Start of Provided information

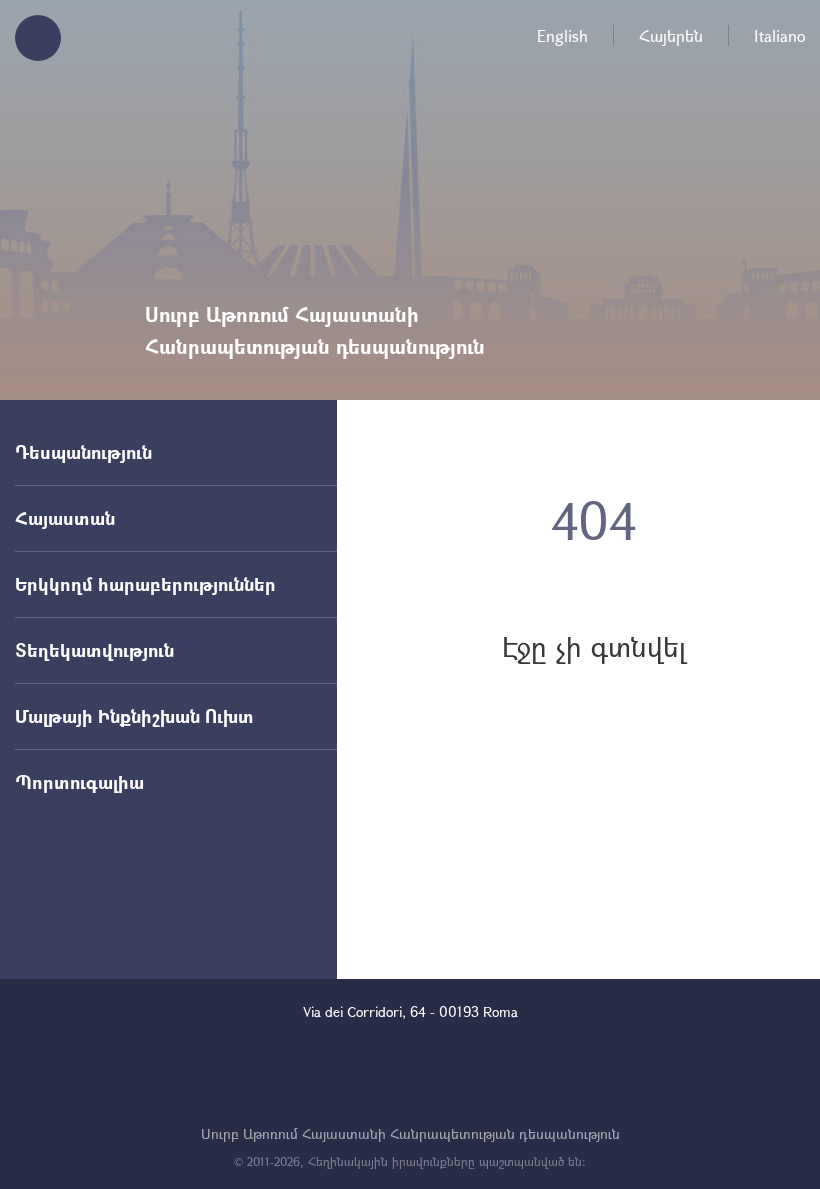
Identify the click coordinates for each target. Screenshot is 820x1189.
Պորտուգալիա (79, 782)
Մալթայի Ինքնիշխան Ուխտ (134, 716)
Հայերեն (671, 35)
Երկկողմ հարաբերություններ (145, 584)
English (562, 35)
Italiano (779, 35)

End of Provided information

= Task item =
Across the whole listing above, repeat each line exactly and leave out the images.

= Solution for this exercise =
Identify the click coordinates for each target. Screenshot is 820x1189.
Պորտուգալիա (79, 782)
Մալթայի Ինքնիշխան Ուխտ (134, 716)
Հայերեն (671, 35)
Երկկողմ հարաբերություններ (145, 584)
English (562, 35)
Italiano (779, 35)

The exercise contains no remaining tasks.